President-elect Claudia Sheinbaum waves to supporters at the Zocalo, Mexico City's main square, after the National Electoral Institute announced she held an irreversible lead in the election, early Monday, June 3, 2024. (AP Photo/Marco Ugarte)

Mexico has its first woman president, with 61-year-old Claudia Sheinbaum — a protege of outgoing leftist President Andres Manuel Lopez Obrador — the projected winner of Sunday’s election in the nation by a large majority.

The contest was widely seen as a referendum on Mr. Lopez Obrador, a populist who expanded social programs but largely failed to reduce drug cartel violence in Mexico. Ms. Sheinbaum, a climate scientist and former Mexico City mayor, said the election successfully “demonstrated that Mexico is a democratic country with peaceful elections.”

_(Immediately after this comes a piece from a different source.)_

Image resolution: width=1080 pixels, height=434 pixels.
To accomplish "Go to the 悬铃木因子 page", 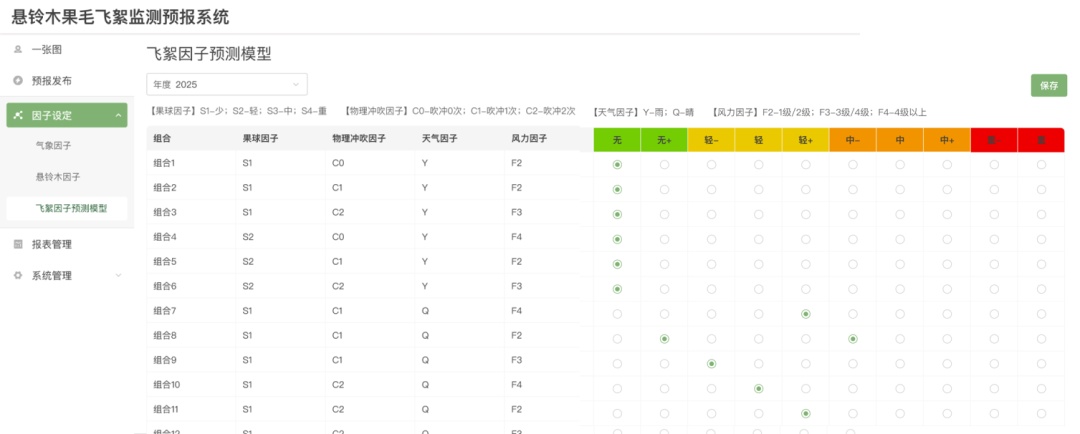I will 56,177.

The main opposition candidate, Xochitl Galvez, a tech entrepreneur and former senator, had promised to take a more aggressive approach toward organized crime. A recent Threat Status Influencers exclusive video interview with Brookings Institution Senior Fellow Vanda Felbab-Brown explored the rise of Chinese organized crime activities in Mexico and the extent to which the Chinese government is exploiting them for leverage over Washington.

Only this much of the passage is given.